### [TEKST ARTYKUŁU]
* * *
Artykuły

Dominika Kluźniak o Madame de Sade i Pippi

- Moją intuicją jest, że Renée nie chciała stać się tylko ofiarą złej sławy męża. Myślę, że nie chciałaby usłyszeć o sobie: "biedna madame de Sade". Nie wiem, czy to jest zgodne z faktami, ale na tym polega urok pracy nad rolą - mówi aktorka Dominika Kluźniak o pracy nad spektaklem "Madame de Sade" w reż. Macieja Prusa w Teatrze Narodowym w Warszawie.

Serca widzów podbiła jako Pippi Pończoszanka w spektaklu Agnieszki Glińskiej w Teatrze Dramatycznym. I choć później zagrała wiele innych ról, to Fizia do niej powraca, nawet na próbach "Madame de Sade". W Teatrze Narodowym przygotowuje się do roli markizy de Sade, żony słynnego libertyna w spektaklu Macieja Prusa. Premiera w sobotę 16 kwietnia.
* * *
### [DANE WEJŚCIOWE]
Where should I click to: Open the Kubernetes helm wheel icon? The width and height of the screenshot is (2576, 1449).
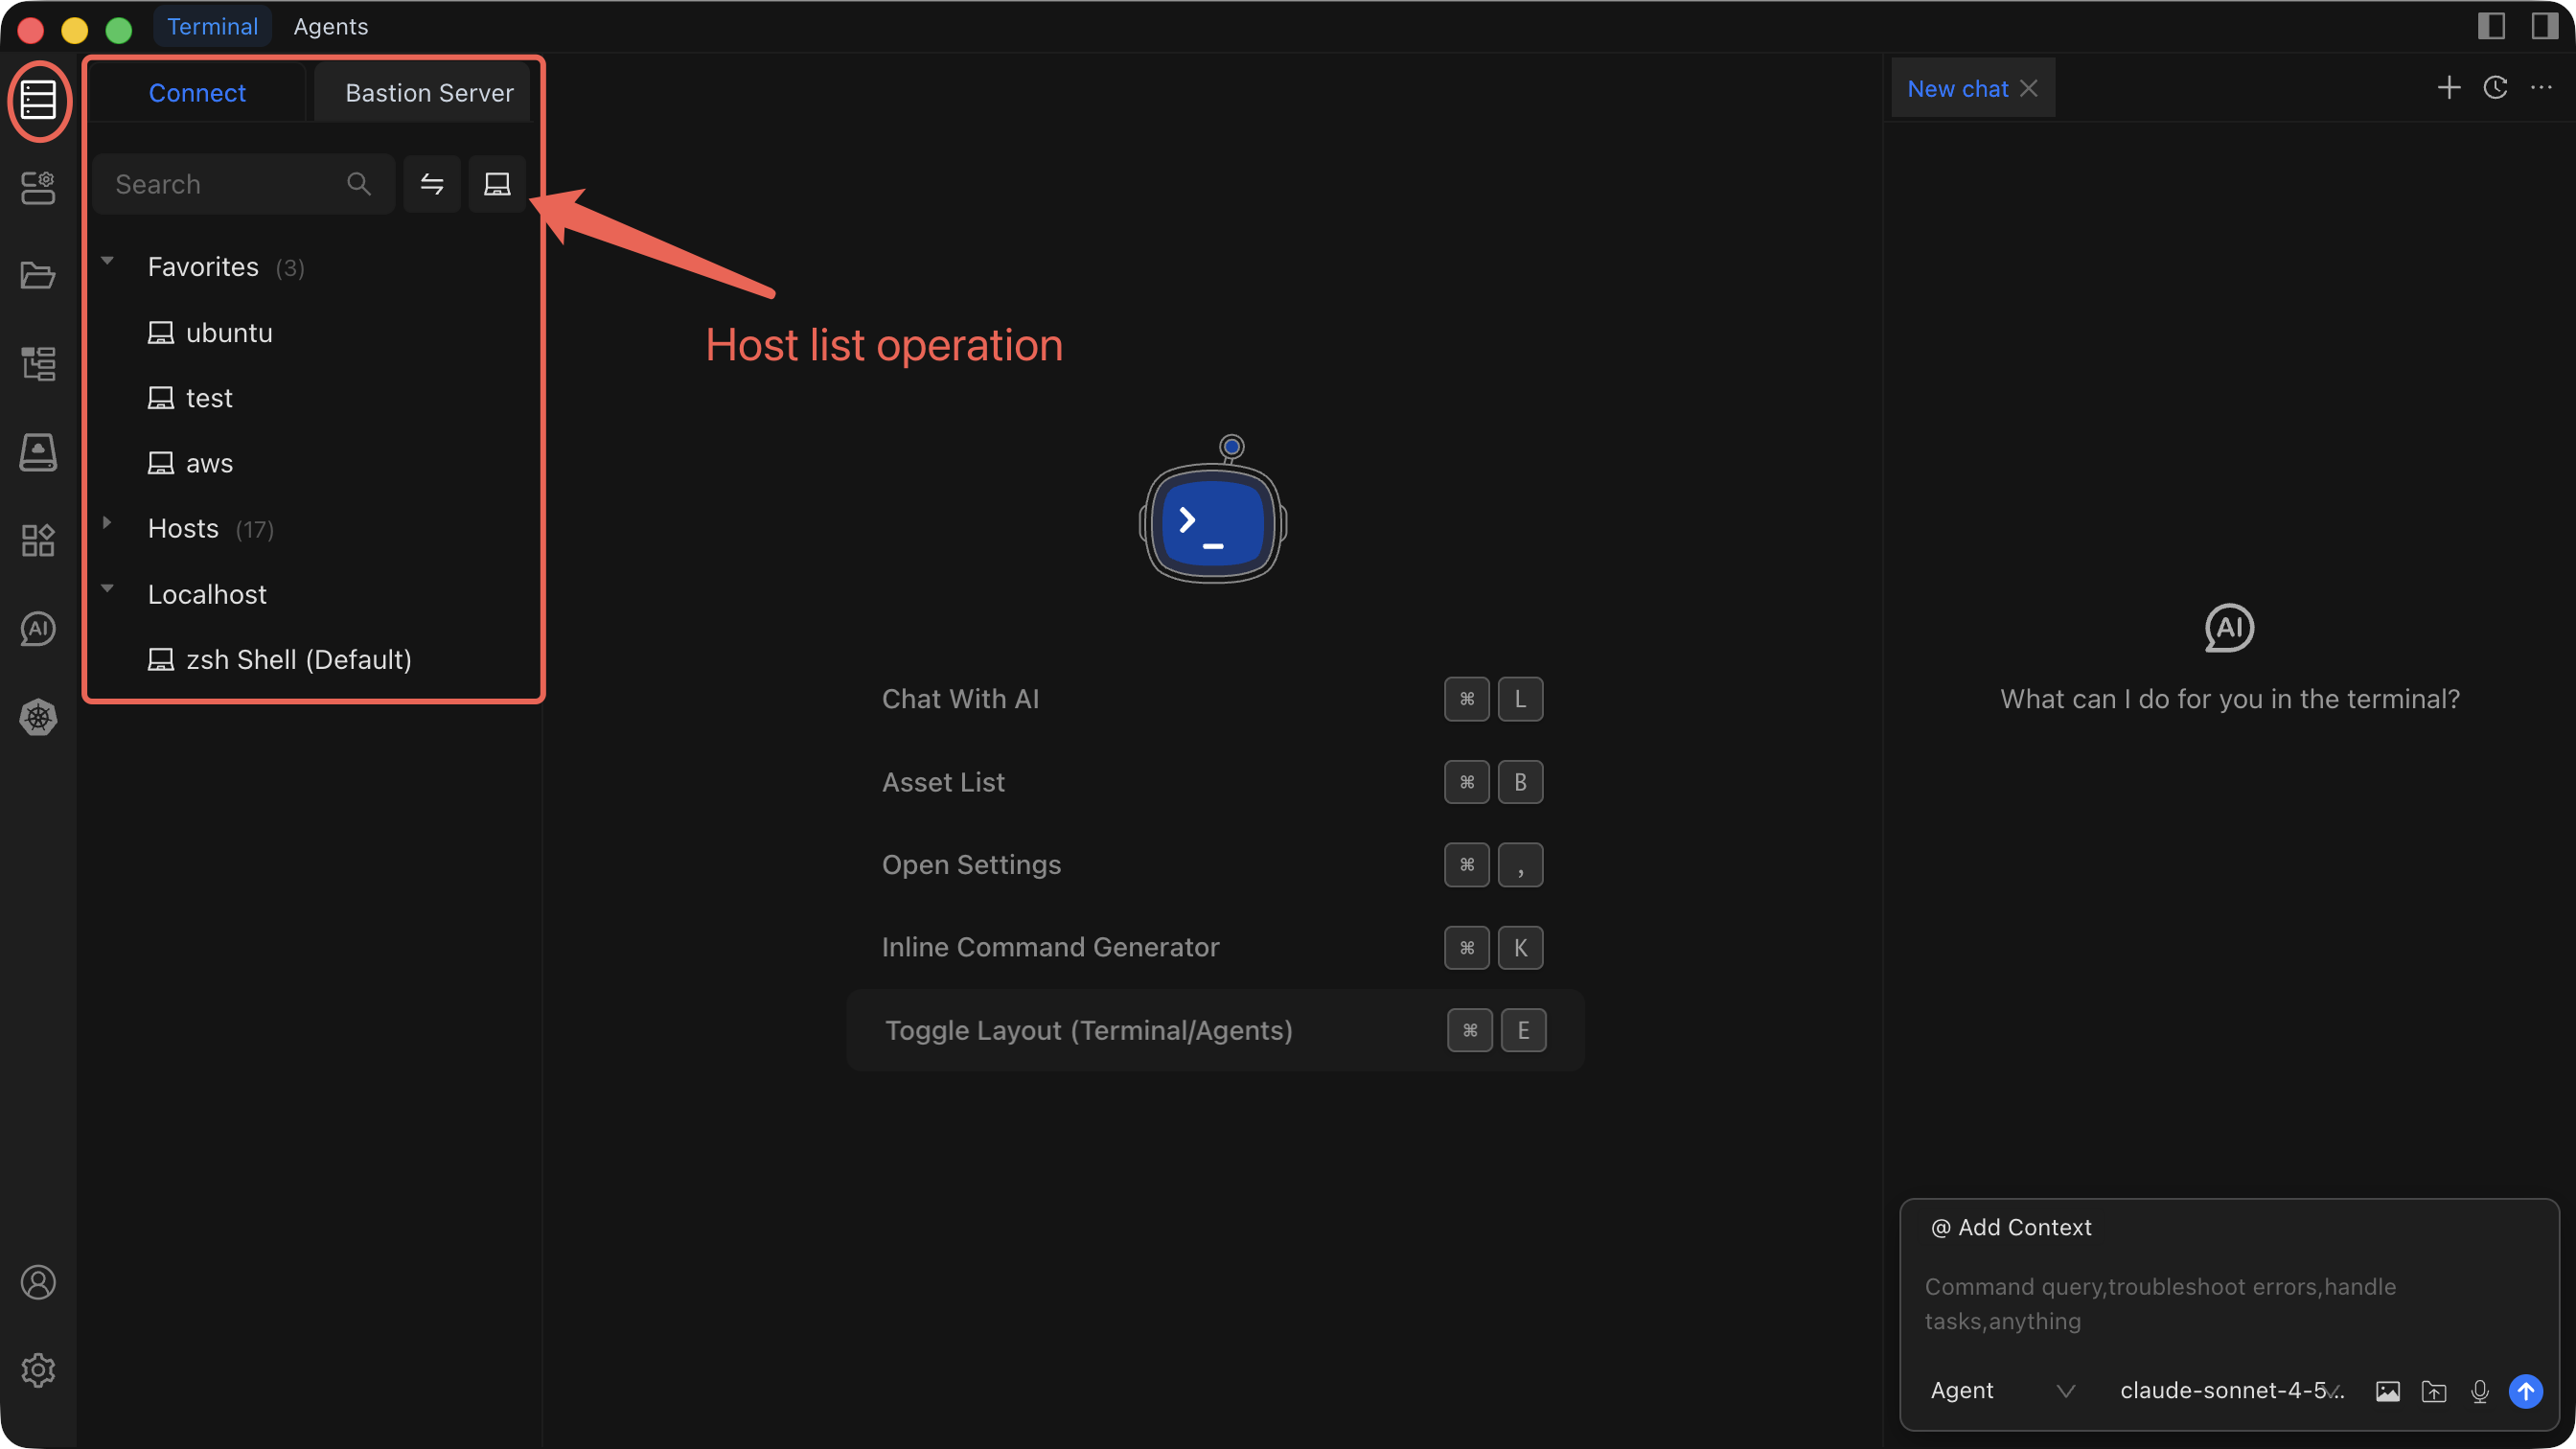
* * *
Przepisz fragment artykułu, zaczynając od słów „Dominika Kluźniak o Madame” i kończąc po słowach „Narodowym w Warszawie.”, a „Teatrze Narodowym” zastąp w nim wyrażeniem „Teatrze Polskim”. Wiersze to osobny materiał, niezwiązany z artykułem.

Dominika Kluźniak o Madame de Sade i Pippi

- Moją intuicją jest, że Renée nie chciała stać się tylko ofiarą złej sławy męża. Myślę, że nie chciałaby usłyszeć o sobie: "biedna madame de Sade". Nie wiem, czy to jest zgodne z faktami, ale na tym polega urok pracy nad rolą - mówi aktorka Dominika Kluźniak o pracy nad spektaklem "Madame de Sade" w reż. Macieja Prusa w Teatrze Polskim w Warszawie.